Rino – Qualcuno ha detto che sono io tra vent’anni questo signor genio che suona con i pupazzi. Passeggiavo con mia moglie, mio figlio e il mio cane in via Zanardelli quando la nostra attenzione è stata destata da un suono ritmato di grugniti e pernacchie. Un bimbo ha esclamato: «mamma, pesta i giochi!» e mio figlio l’ha guardato senza nascondere un cenno di approvazione. È ancora indeciso se abbandonarli. Io ho confessato a mia moglie che se non avessi avuto la fortuna di incontrare lei e di avere un figlio, avrei desiderato essere lui, con quella barba e quei pupazzi da far suonare. Sognante e pervaso dal ciangottio dei pappagalli, il suo mondo monolitico, tra una pestata e una stretta sotto l’ascella, ha rassicurato i gestori dei locali e i loro camerieri: «stasera lavorerete meglio». Esiste un mondo diverso, fatto di persone che vivono di sogni, giocano come i bambini e hanno un sorriso dietro i baffi che si intingeranno di vino quando le strade resteranno spoglie. nGli ho chiesto: «posso metterti su Facebook?» e il coccodrillo ha trimbulato più forte, due o tre volte.
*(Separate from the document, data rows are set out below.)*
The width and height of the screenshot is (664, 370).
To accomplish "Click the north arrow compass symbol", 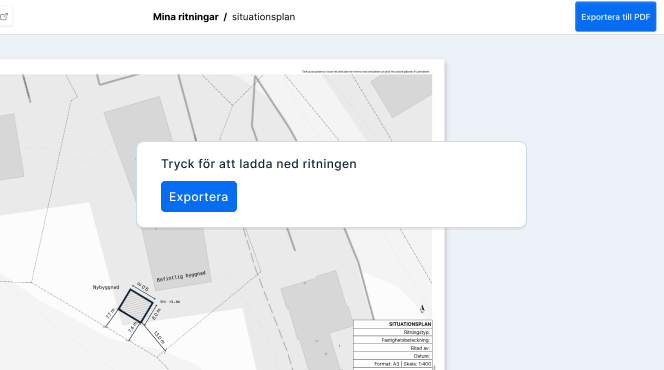I will coord(422,309).
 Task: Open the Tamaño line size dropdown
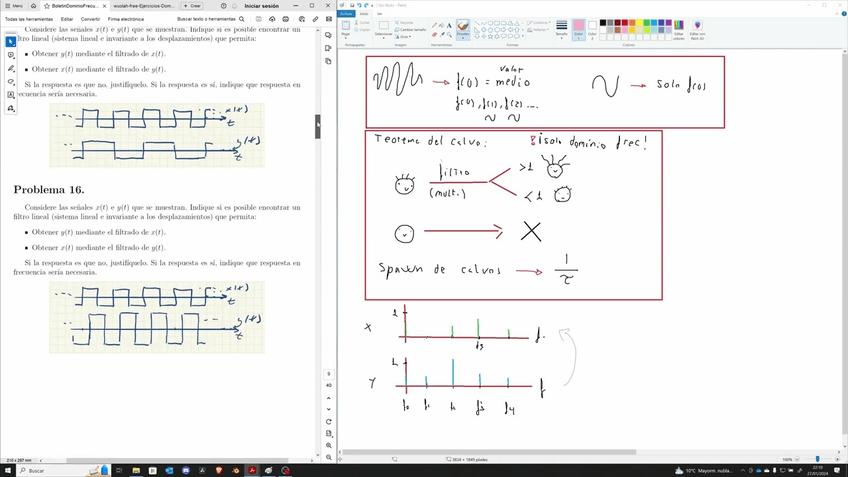[561, 33]
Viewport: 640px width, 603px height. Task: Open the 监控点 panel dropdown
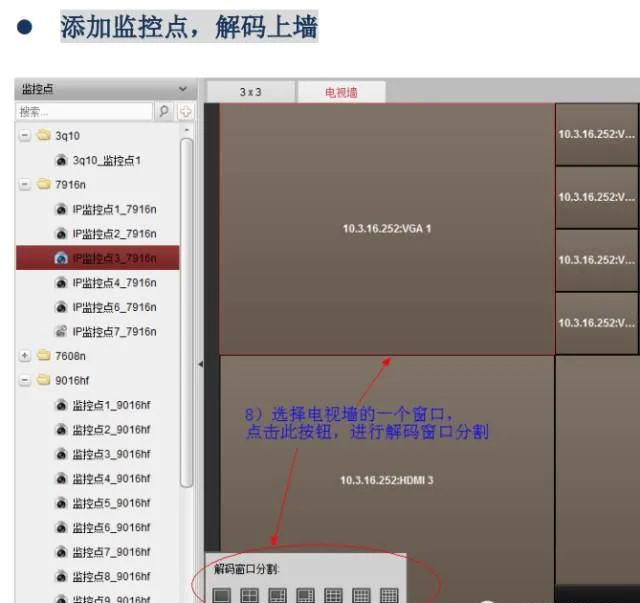pos(182,89)
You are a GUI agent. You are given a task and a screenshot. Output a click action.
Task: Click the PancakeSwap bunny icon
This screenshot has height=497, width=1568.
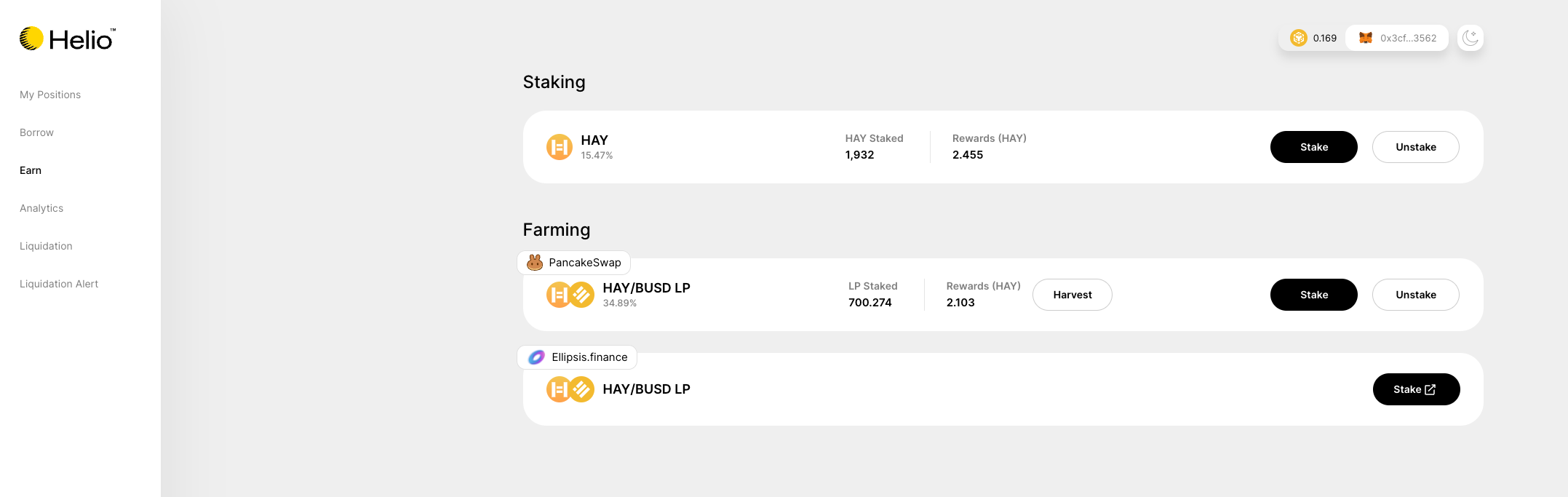point(535,263)
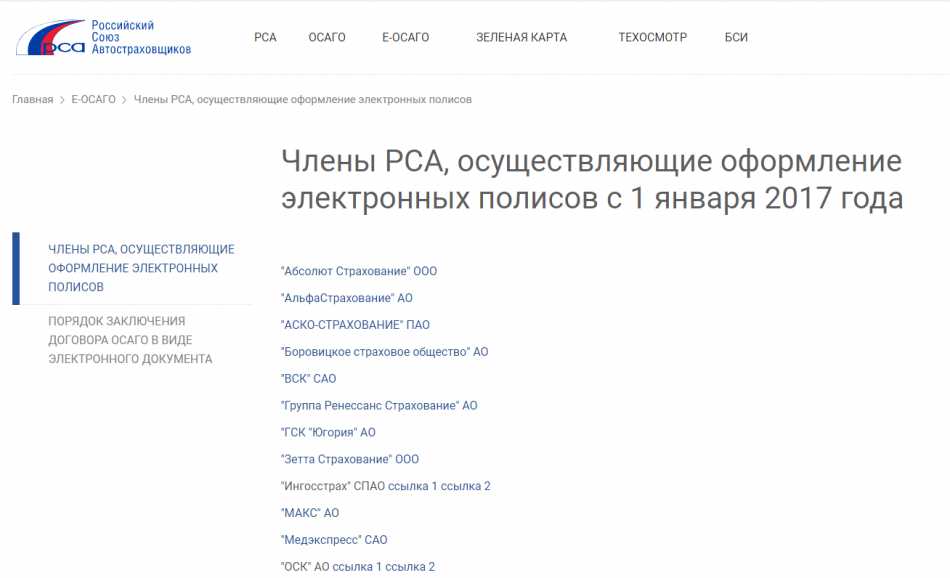Click the Главная breadcrumb link
Viewport: 950px width, 578px height.
coord(33,100)
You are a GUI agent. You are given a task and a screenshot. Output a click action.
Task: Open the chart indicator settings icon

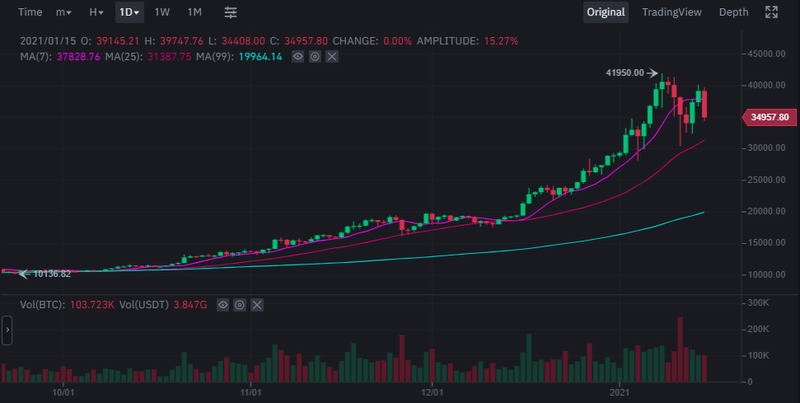pos(231,12)
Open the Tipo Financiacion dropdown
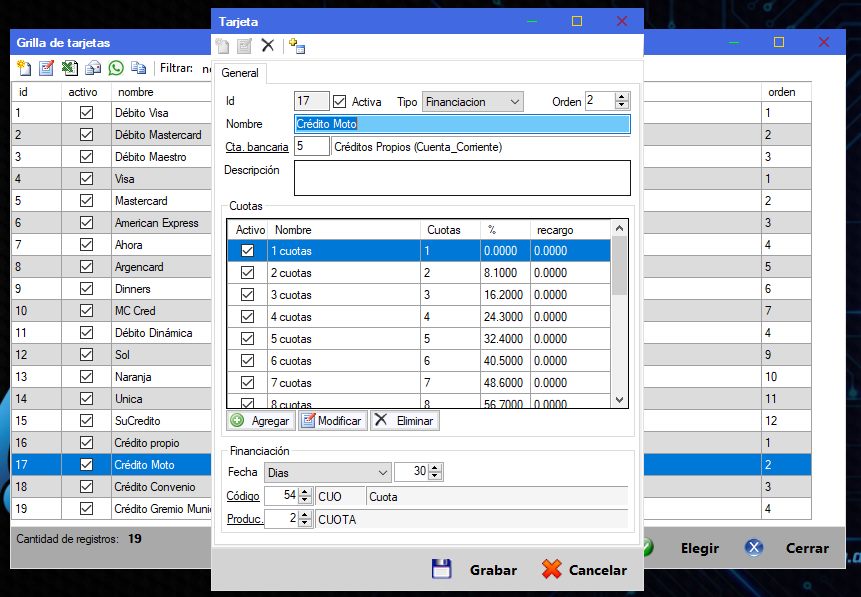Image resolution: width=861 pixels, height=597 pixels. pos(472,102)
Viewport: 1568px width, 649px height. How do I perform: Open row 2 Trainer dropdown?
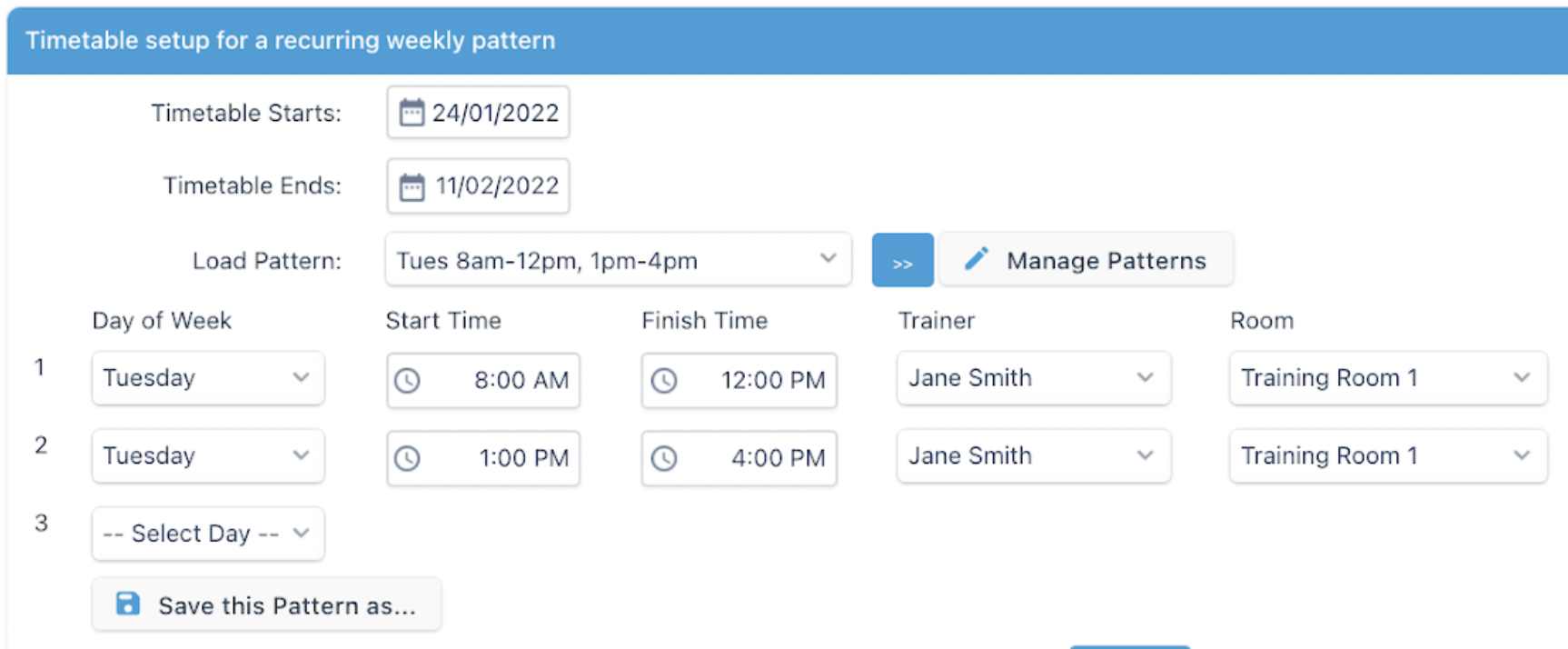point(1033,456)
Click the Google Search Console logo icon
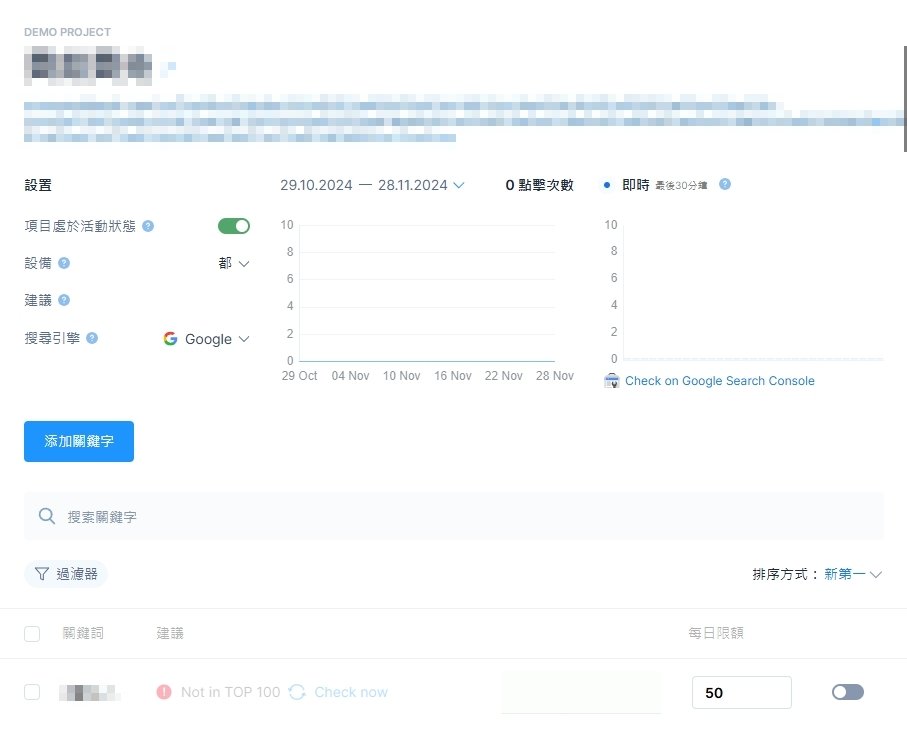Screen dimensions: 907x738 [611, 380]
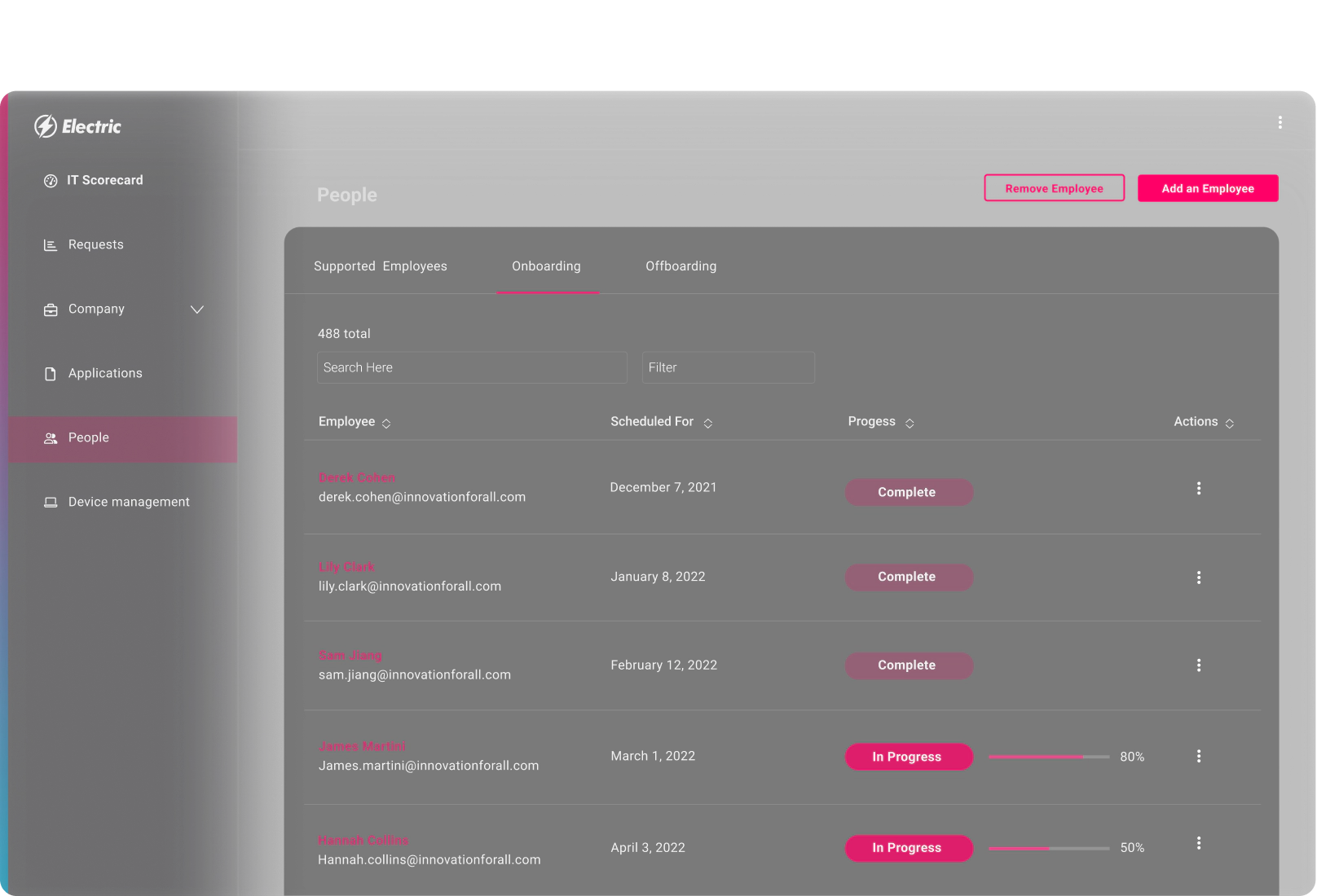Image resolution: width=1317 pixels, height=896 pixels.
Task: Switch to the Supported Employees tab
Action: tap(381, 266)
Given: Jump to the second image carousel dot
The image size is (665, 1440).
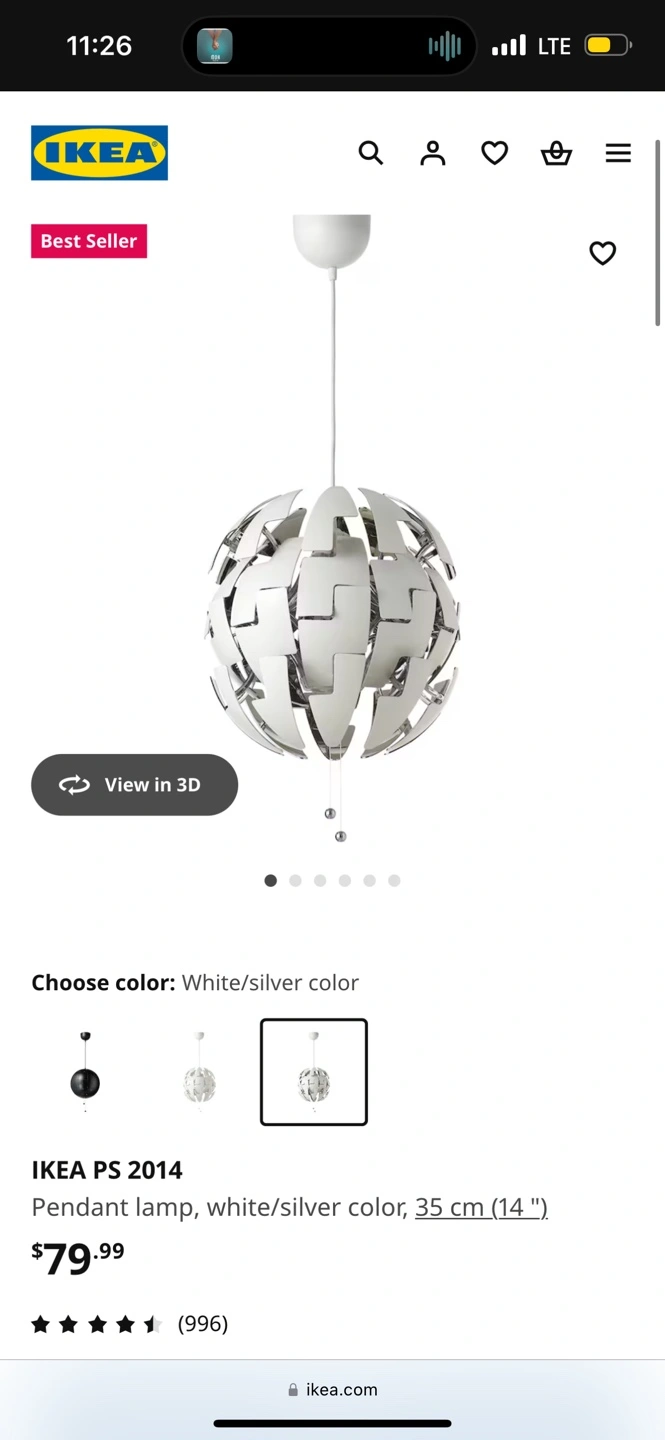Looking at the screenshot, I should 295,881.
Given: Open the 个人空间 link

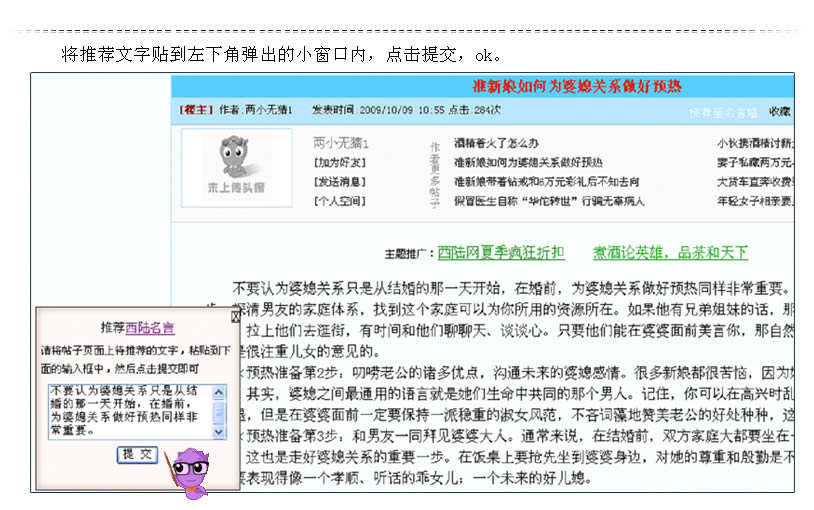Looking at the screenshot, I should (340, 201).
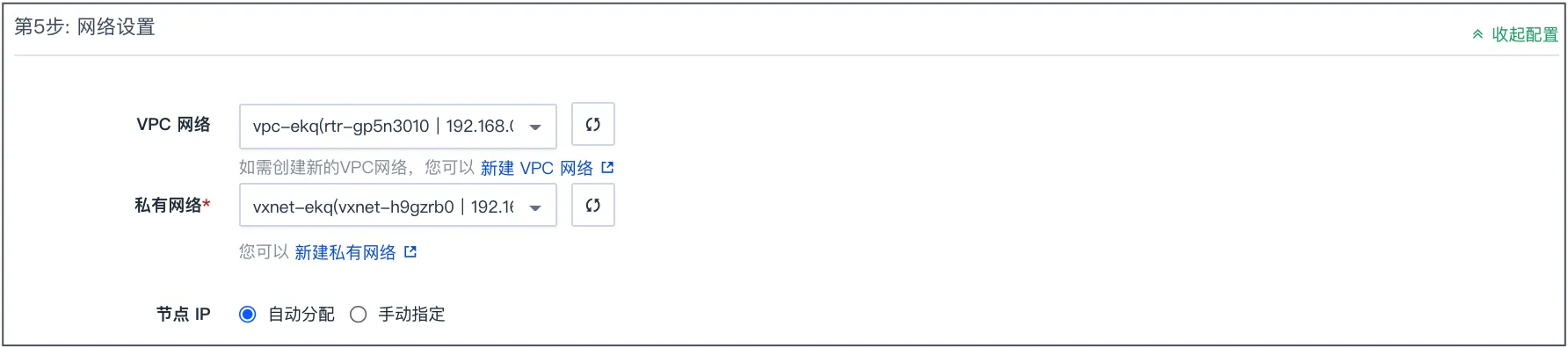The height and width of the screenshot is (348, 1568).
Task: Click the VPC 网络 field label
Action: click(173, 125)
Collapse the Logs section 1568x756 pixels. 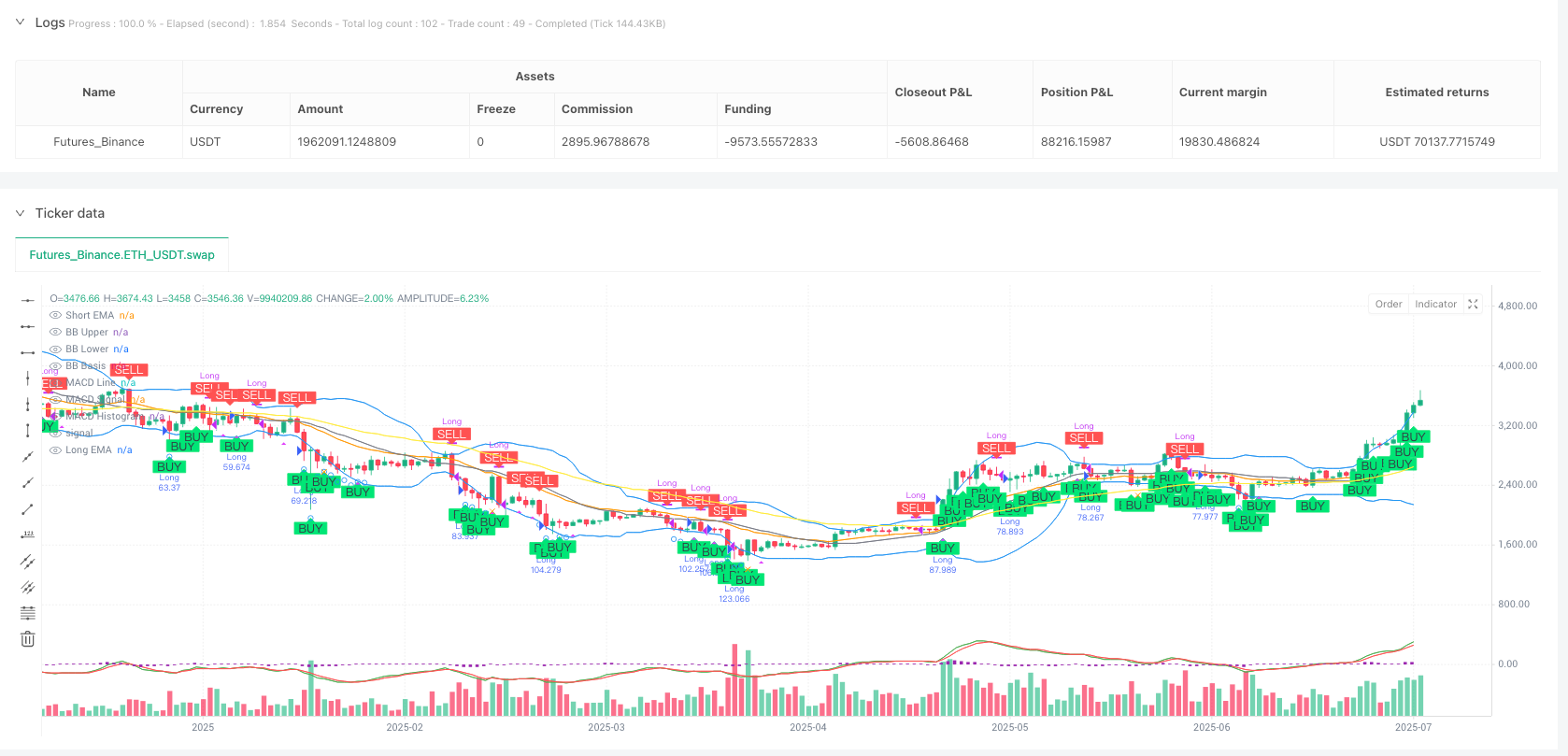click(x=20, y=22)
Donato – A suonare uno zoo di plastica ci vuole coraggio, una testa leggera, capace di non lasciarsi intimidire dagli sguardi dei passanti. Tutti quegli animaletti solitamente a riposo nei vasconi di metallo degli autogrill, prendono vita in un viottolo di città, in piena area “turistica”. Tengono il ritmo di Una vita in vacanza e quando arriva il ritornello, danzano in un tripudio di movimenti: calpestati, calciati, schiacciati da un’ascella o con un pugno. Quel signore col cappello per far risuonare la voce dei pappagalli legati al collo deve battersi il petto. Come se fosse un Mea Culpa dinanzi ad una società che richiede sempre il massimo. È l’elogio dell’imperfezione, del fuori tempo, del suonare stonati, di una vita in cui la parola vacanza non ha alcun senso ma il tempo, quello sì che ha un senso.